Set down word for word the part of the passage on proxies and rotating IP addresses, starting with "Avoid Using Proxy" and going on through "time and frustration.".

- Provided passage:
============

5 Things to keep in mind while using proxies and rotating IP addresses
Here are a few tips that you should remember:
Do not rotate IP Address when scraping websites after logging in or using Sessions
We don’t recommend rotating IPs if you are logging into a website. The website already knows who you are when you log in, through the session cookies it sets. To maintain the logged-in state, you need to keep passing the Session ID in your cookie headers. The servers can easily tell that you are bot when the same session cookie is coming from multiple IP addresses and block you.
A similar logic applies if you are sending back that session cookie to a website. The website already knows this session is using a certain IP and a User-Agent. Rotating these two fields would do you more harm than good in these cases.
In these situations, it’s better just to use a single IP address and maintain the same request headers for each unique login.
Avoid Using Proxy IP addresses that are in a sequence
Even the simplest anti-scraping plugins can detect that you are a scraper if the requests come from IP addresses that are continuous or belong to the same range like this:
64.233.160.0
64.233.160.1
64.233.160.2
64.233.160.3
Some websites have gone as far as blocking the entire providers like AWS and have even blocked entire countries.
If you are using free proxies – automate
Free proxies tend to die out soon, mostly in days or hours and would expire before the scraping even completes. To prevent that from disrupting your scrapers, write some code that would automatically pick up and refresh the proxy list you use for scraping with working IP addresses. This will save you a lot of time and frustration.

============

- Listing:
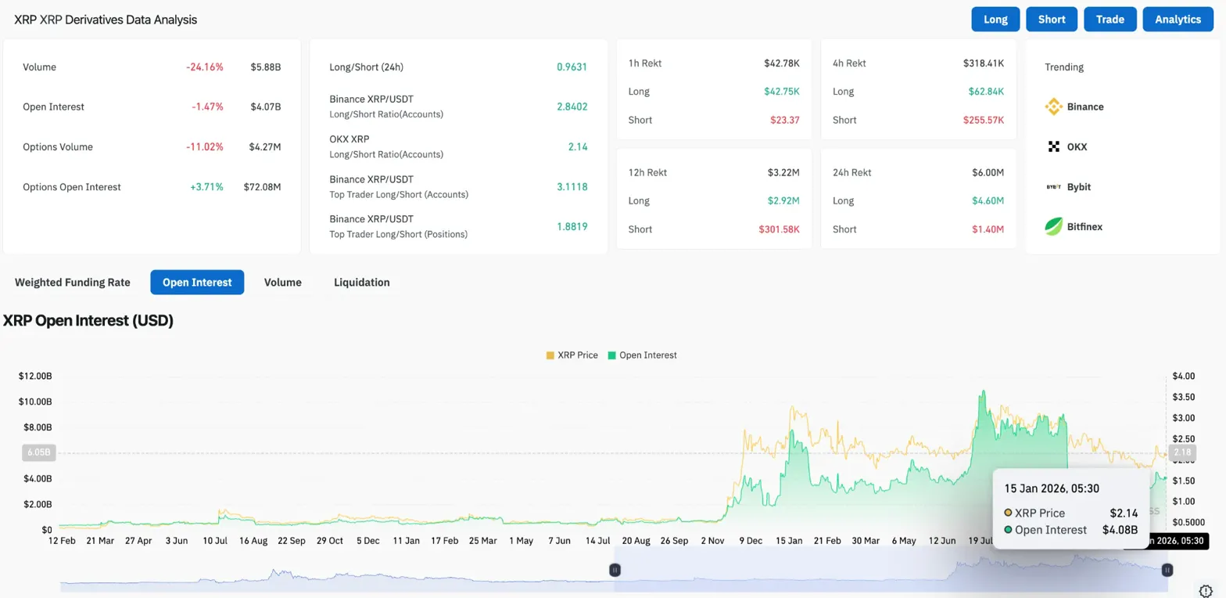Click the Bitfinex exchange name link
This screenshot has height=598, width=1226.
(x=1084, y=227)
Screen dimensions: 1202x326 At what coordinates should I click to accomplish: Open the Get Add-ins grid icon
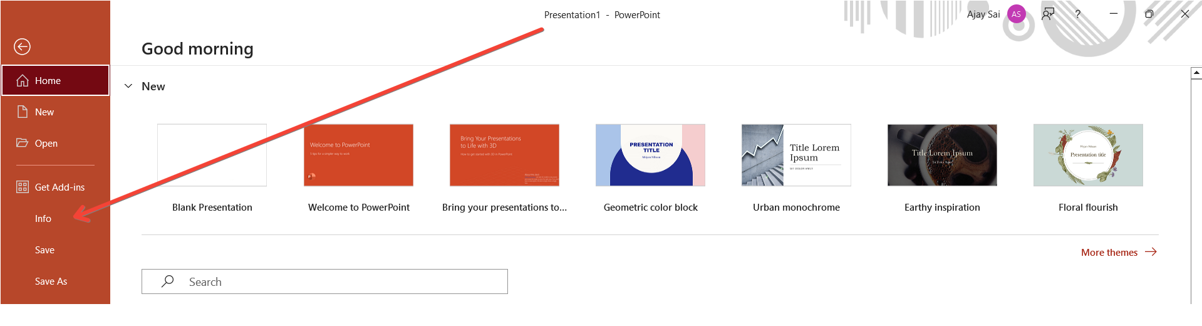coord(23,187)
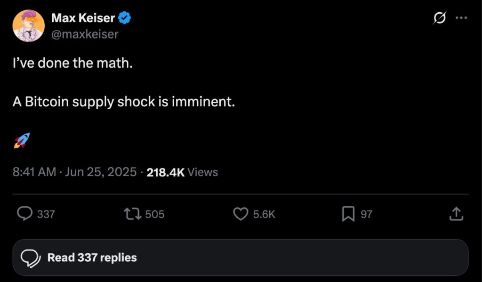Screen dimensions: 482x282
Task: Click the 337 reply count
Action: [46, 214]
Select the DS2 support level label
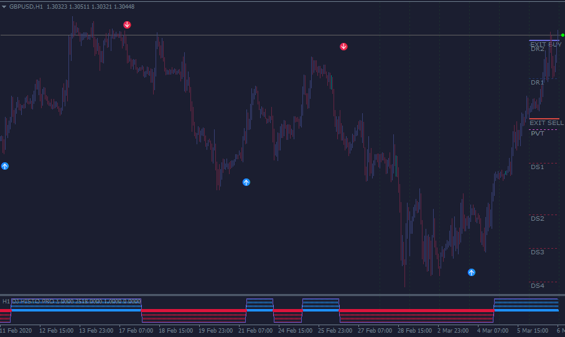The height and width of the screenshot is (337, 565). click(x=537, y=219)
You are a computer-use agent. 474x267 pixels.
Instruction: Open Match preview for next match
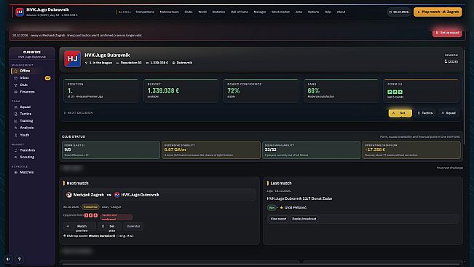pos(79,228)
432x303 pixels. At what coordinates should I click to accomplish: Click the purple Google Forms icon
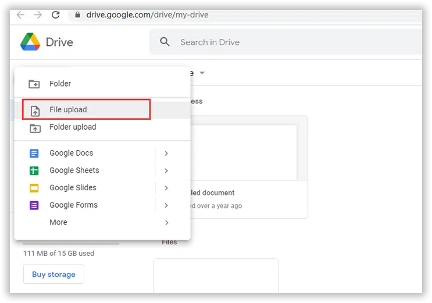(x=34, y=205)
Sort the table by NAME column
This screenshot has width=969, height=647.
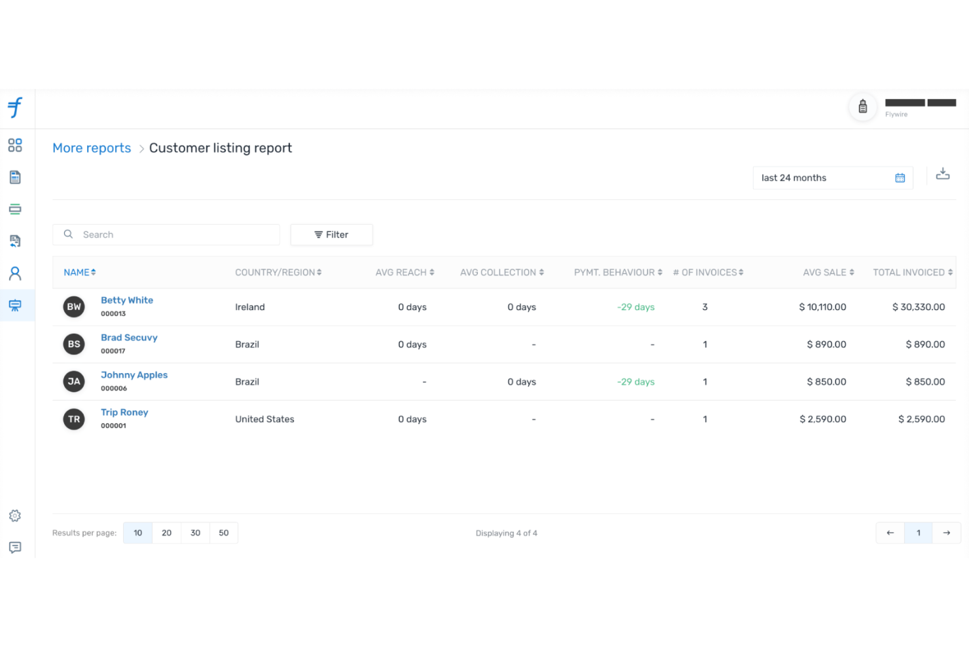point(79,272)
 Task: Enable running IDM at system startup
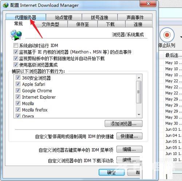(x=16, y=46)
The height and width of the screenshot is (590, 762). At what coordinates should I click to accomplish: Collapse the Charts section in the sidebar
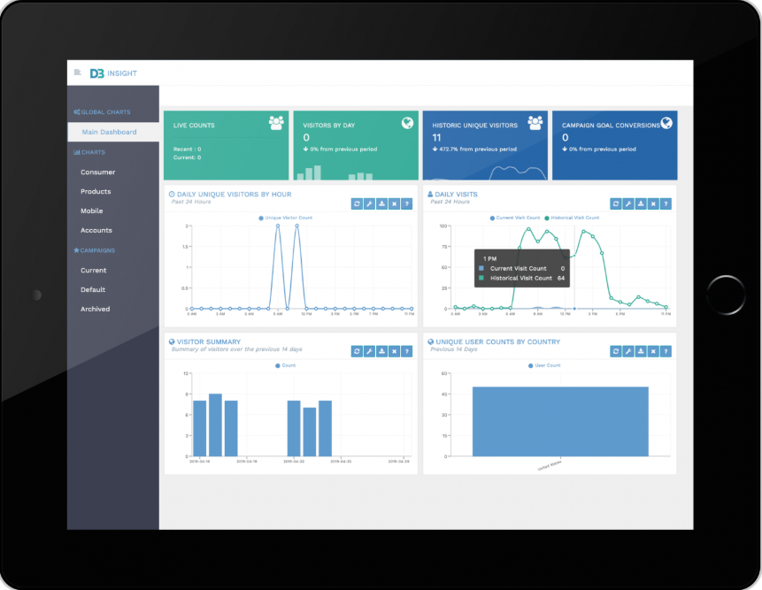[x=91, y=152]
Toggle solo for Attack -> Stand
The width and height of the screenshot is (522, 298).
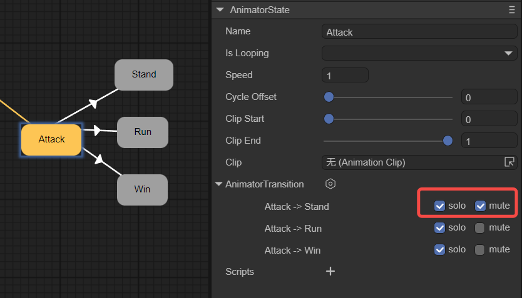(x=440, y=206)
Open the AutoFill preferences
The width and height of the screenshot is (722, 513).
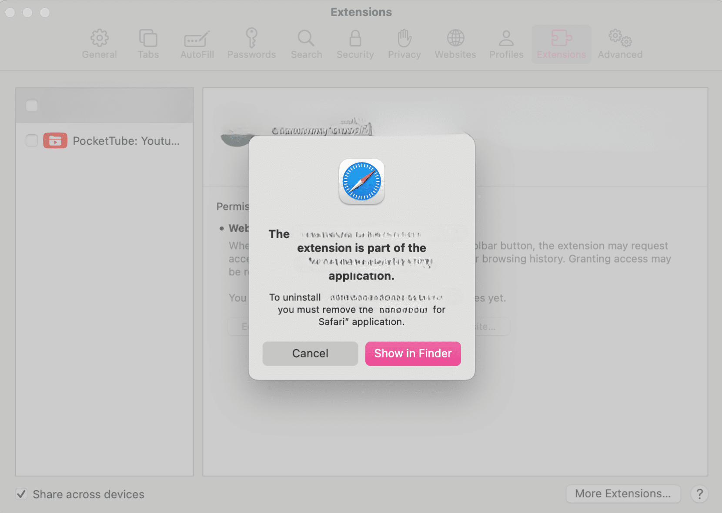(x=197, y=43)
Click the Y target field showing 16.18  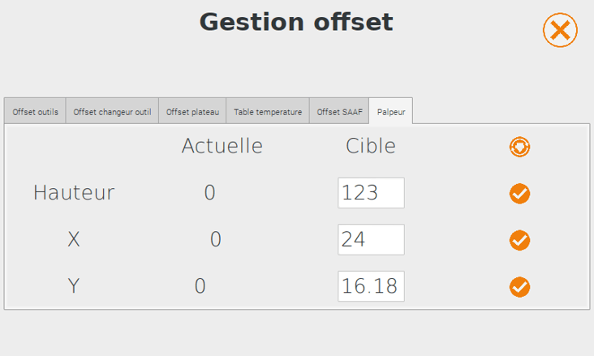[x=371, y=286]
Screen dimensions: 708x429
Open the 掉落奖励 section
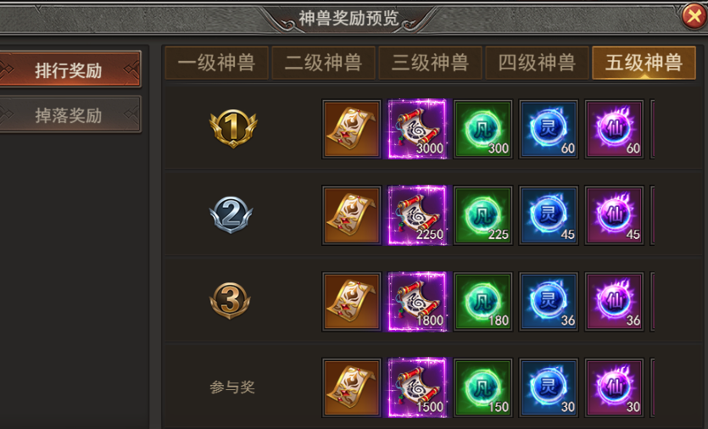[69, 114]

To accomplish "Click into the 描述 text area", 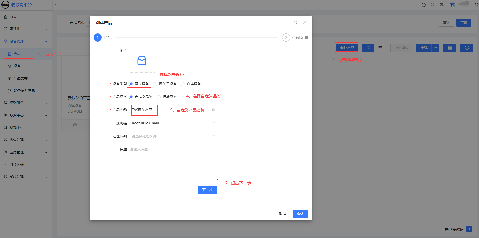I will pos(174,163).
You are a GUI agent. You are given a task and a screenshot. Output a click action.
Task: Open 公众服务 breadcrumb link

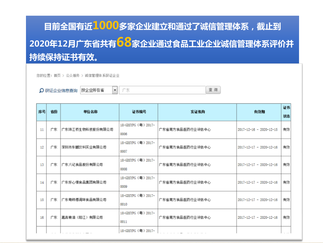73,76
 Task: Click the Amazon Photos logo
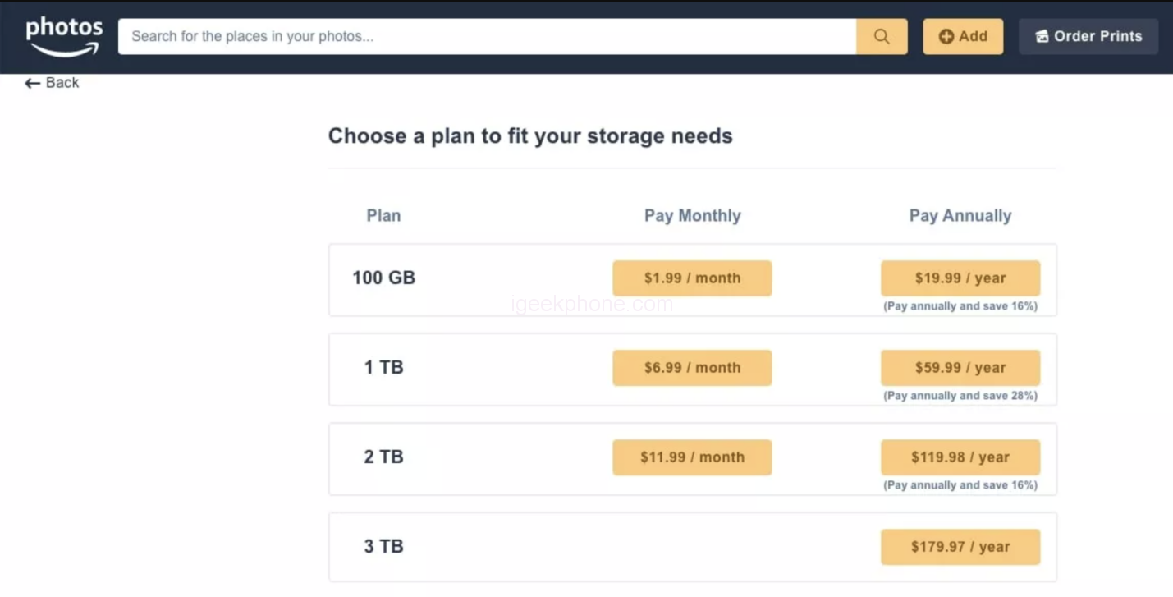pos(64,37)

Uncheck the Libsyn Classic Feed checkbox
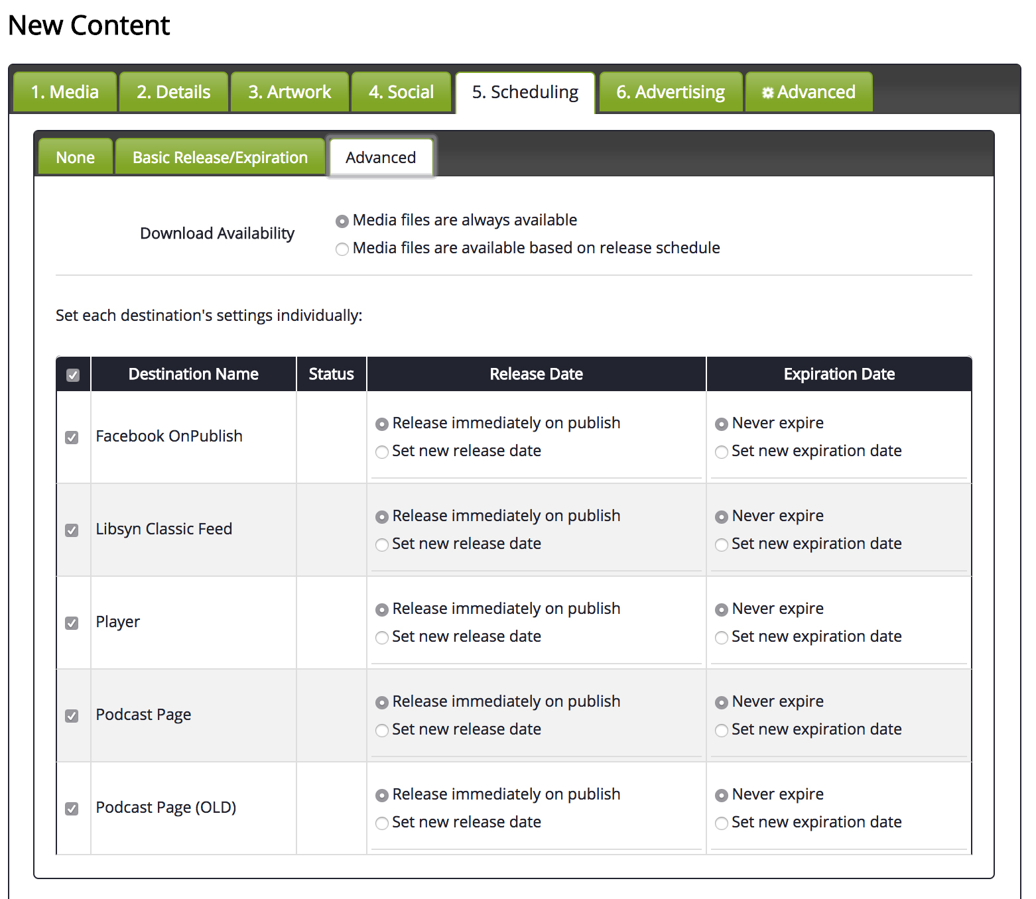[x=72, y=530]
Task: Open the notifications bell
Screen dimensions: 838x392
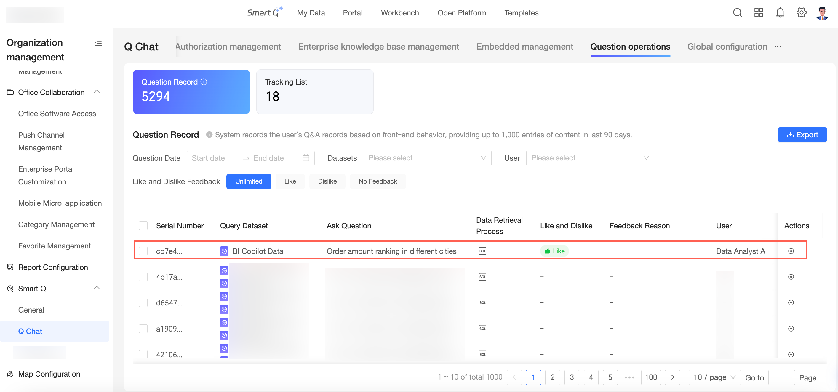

============

- Result:
Avoid Using Proxy IP addresses that are in a sequence
Even the simplest anti-scraping plugins can detect that you are a scraper if the requests come from IP addresses that are continuous or belong to the same range like this:
64.233.160.0
64.233.160.1
64.233.160.2
64.233.160.3
Some websites have gone as far as blocking the entire providers like AWS and have even blocked entire countries.
If you are using free proxies – automate
Free proxies tend to die out soon, mostly in days or hours and would expire before the scraping even completes. To prevent that from disrupting your scrapers, write some code that would automatically pick up and refresh the proxy list you use for scraping with working IP addresses. This will save you a lot of time and frustration.